Saved data entries:
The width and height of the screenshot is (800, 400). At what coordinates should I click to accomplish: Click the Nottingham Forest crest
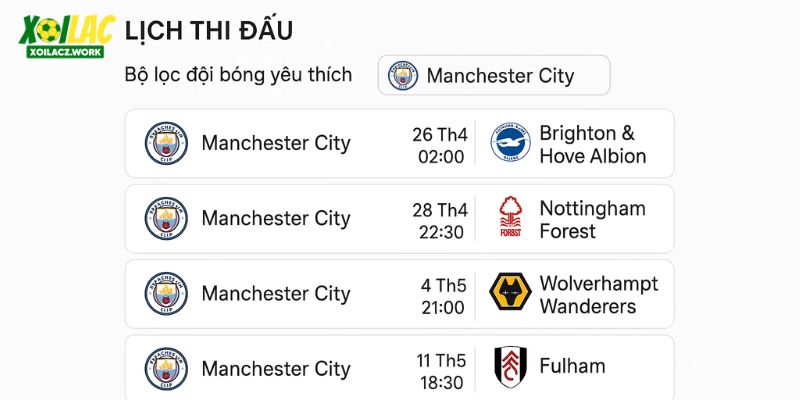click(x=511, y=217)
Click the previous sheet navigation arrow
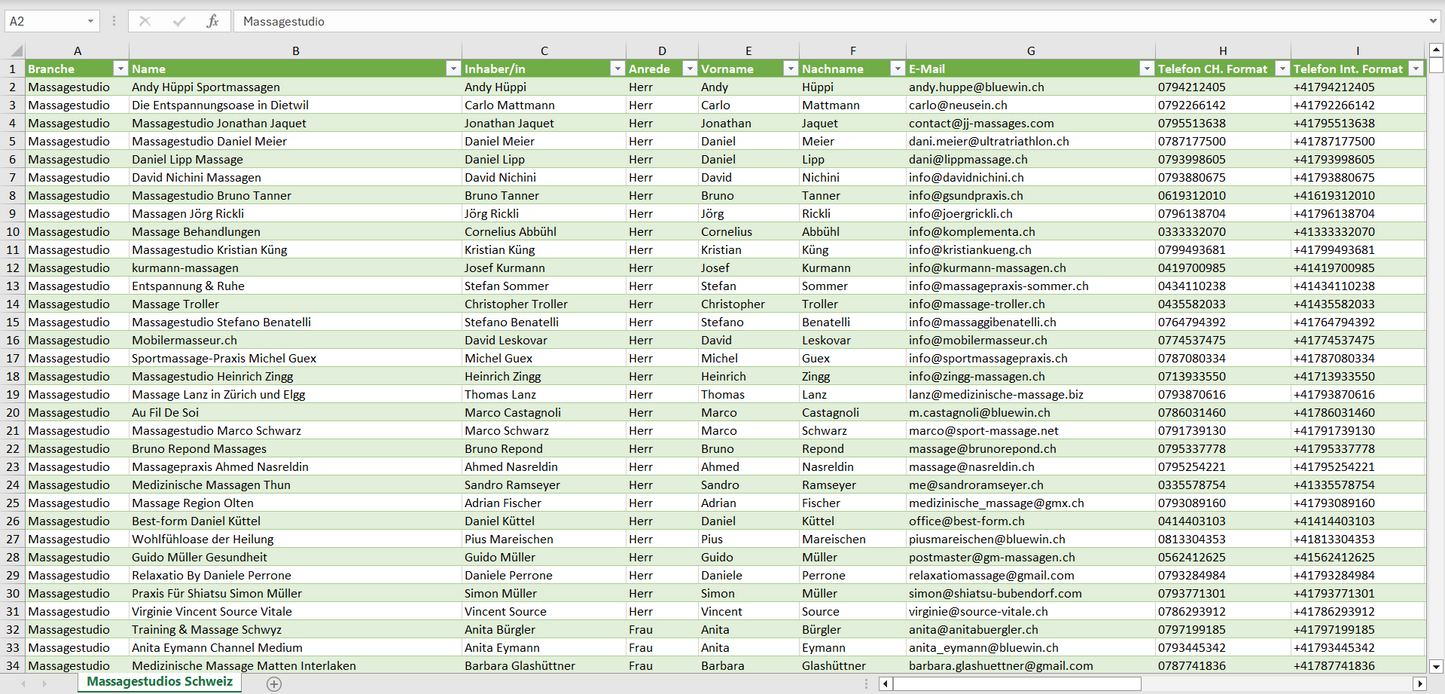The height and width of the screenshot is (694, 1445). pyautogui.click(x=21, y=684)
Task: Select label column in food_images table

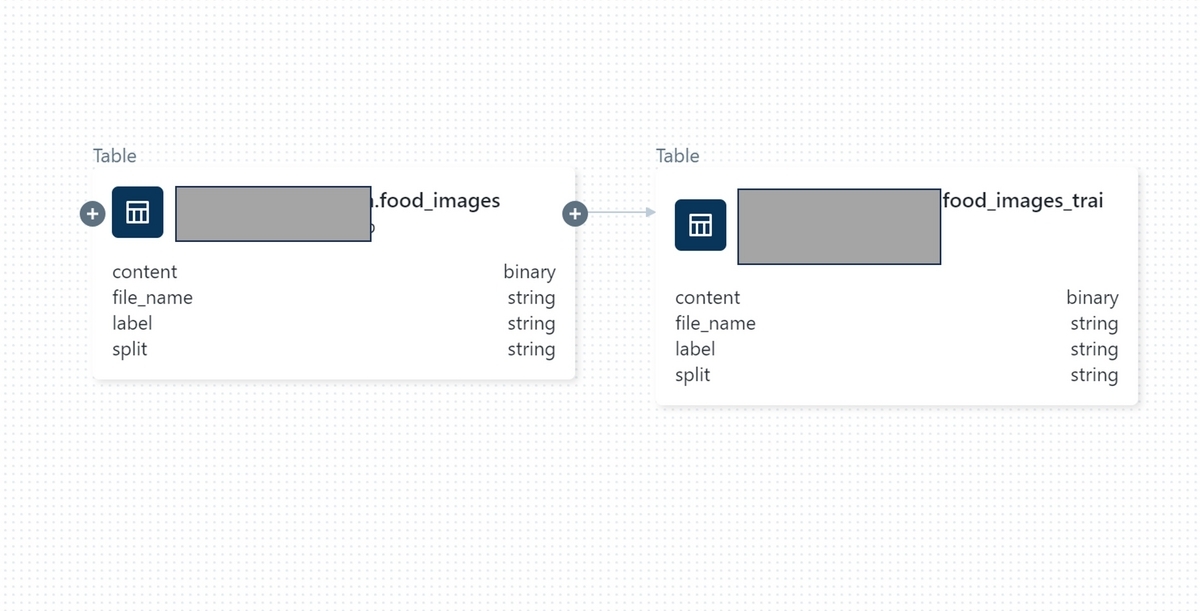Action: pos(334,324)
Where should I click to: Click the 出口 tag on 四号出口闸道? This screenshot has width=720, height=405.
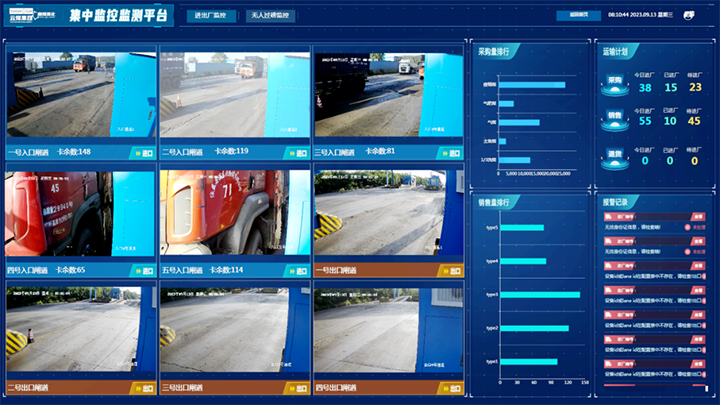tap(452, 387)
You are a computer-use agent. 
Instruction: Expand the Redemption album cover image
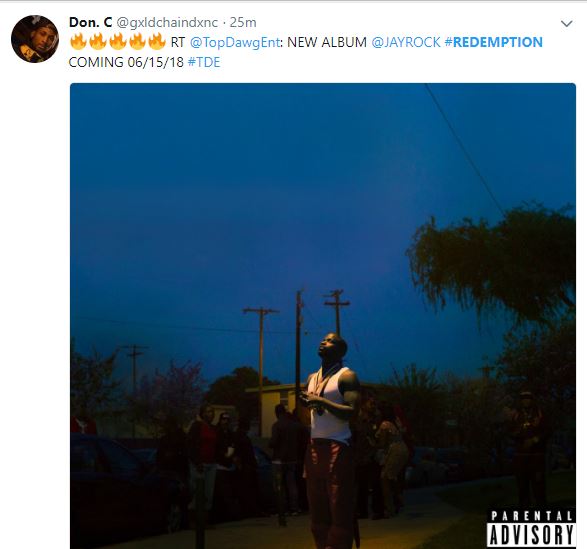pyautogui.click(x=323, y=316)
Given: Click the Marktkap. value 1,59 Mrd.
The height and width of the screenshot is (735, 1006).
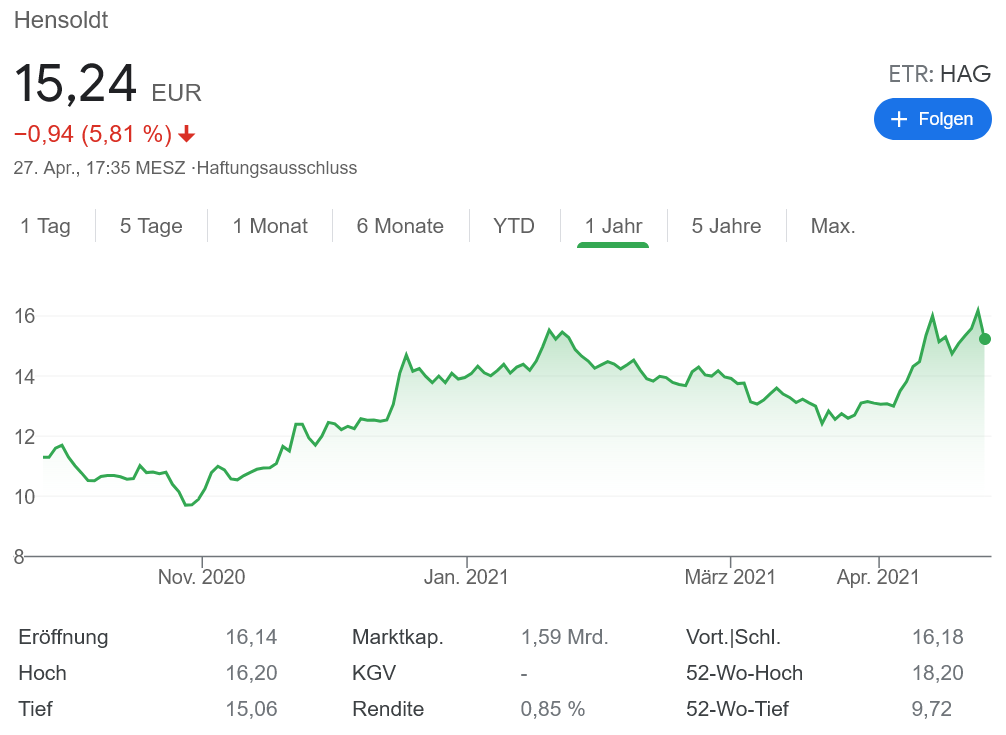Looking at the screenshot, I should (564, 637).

---

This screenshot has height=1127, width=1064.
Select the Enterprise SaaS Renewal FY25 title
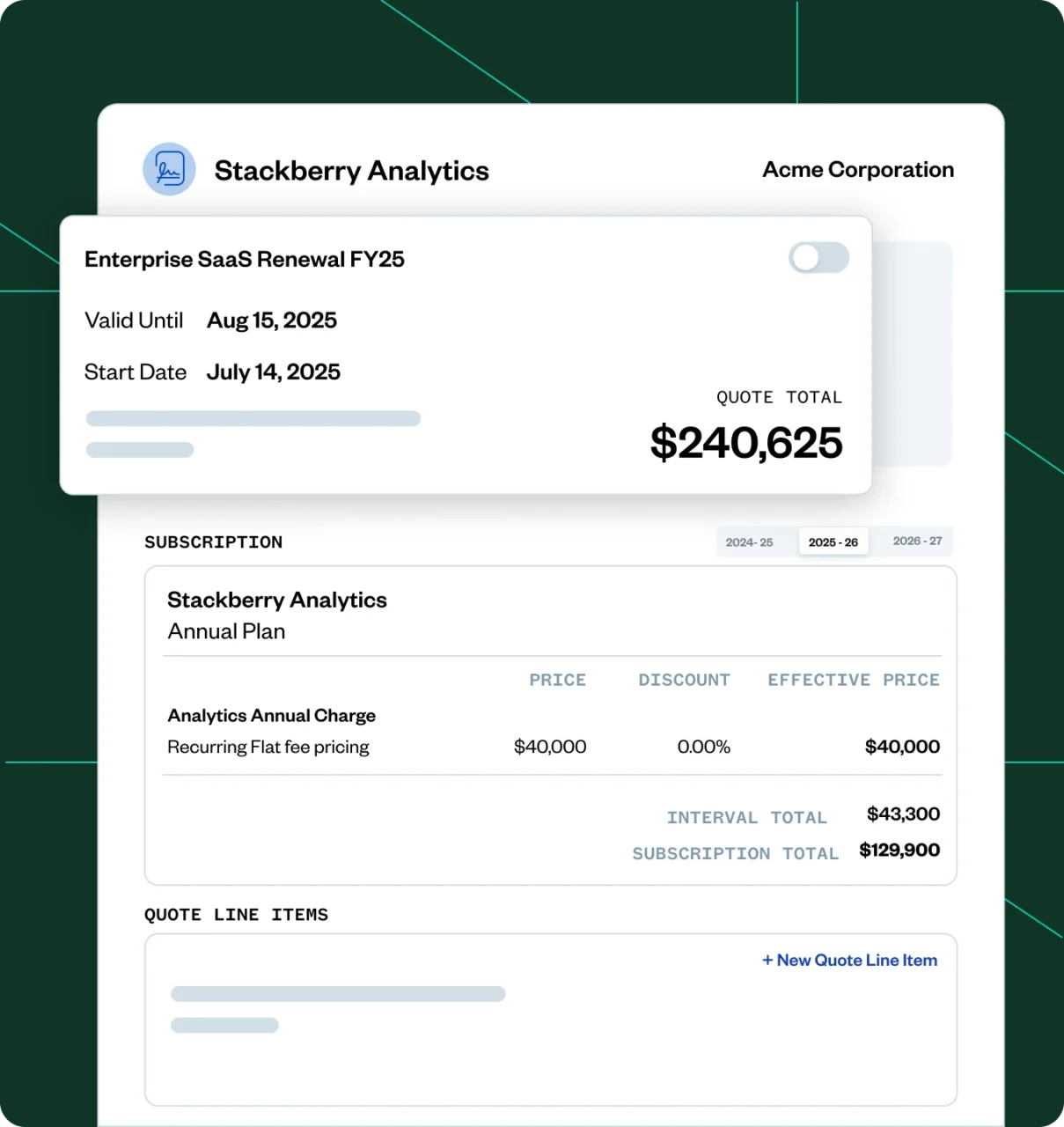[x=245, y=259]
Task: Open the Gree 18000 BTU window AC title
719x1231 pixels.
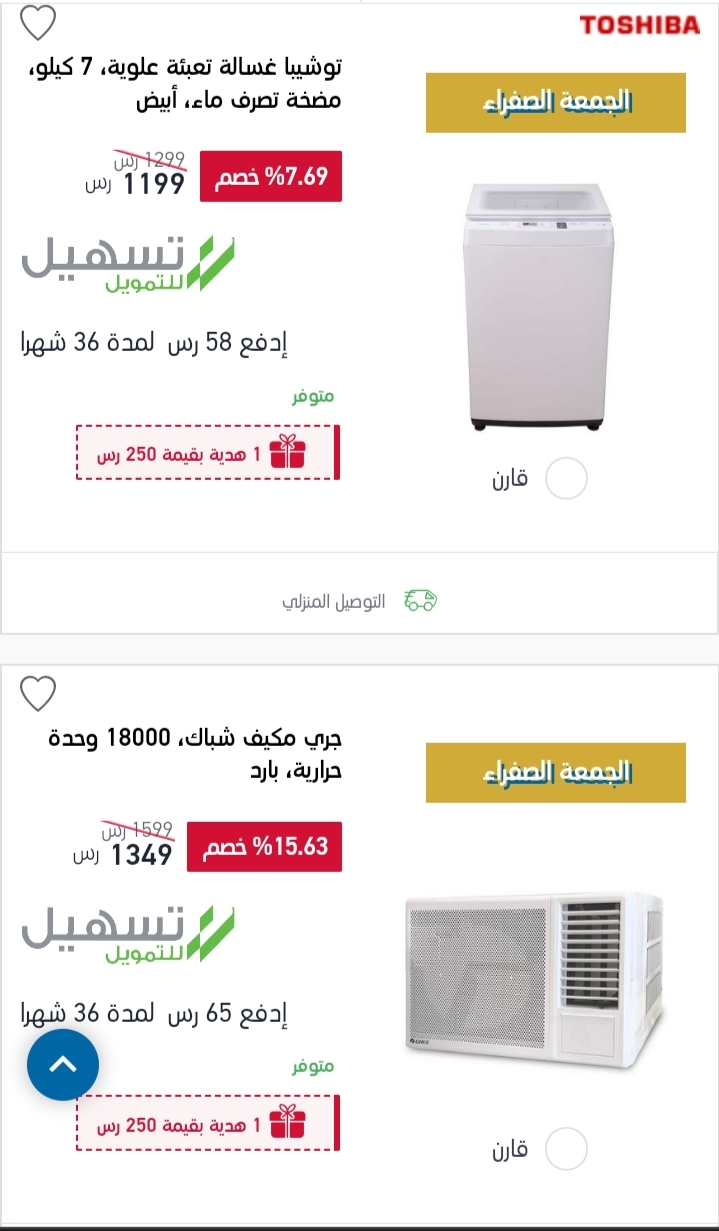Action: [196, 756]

=== Action item ===
Copy word for word the span of the records above that begins at the line with "The width and" and ends at the line with "Given: Click the Marktkap. value 1,59 Mrd.", including those two lines but not the pictures.

=== Task answer ===
The width and height of the screenshot is (800, 400). At what coordinates should I click to accomplish: Click the Nottingham Forest crest
click(x=511, y=217)
Click the previous sheet navigation arrow
The height and width of the screenshot is (694, 1445). pyautogui.click(x=21, y=684)
Task: Select label column in food_images table

Action: pos(334,324)
Where should I click to: Click the 出口 tag on 四号出口闸道? This screenshot has width=720, height=405.
tap(452, 387)
You are a computer-use agent. 
Instruction: Expand the Redemption album cover image
pyautogui.click(x=323, y=316)
Given: Click the Marktkap. value 1,59 Mrd.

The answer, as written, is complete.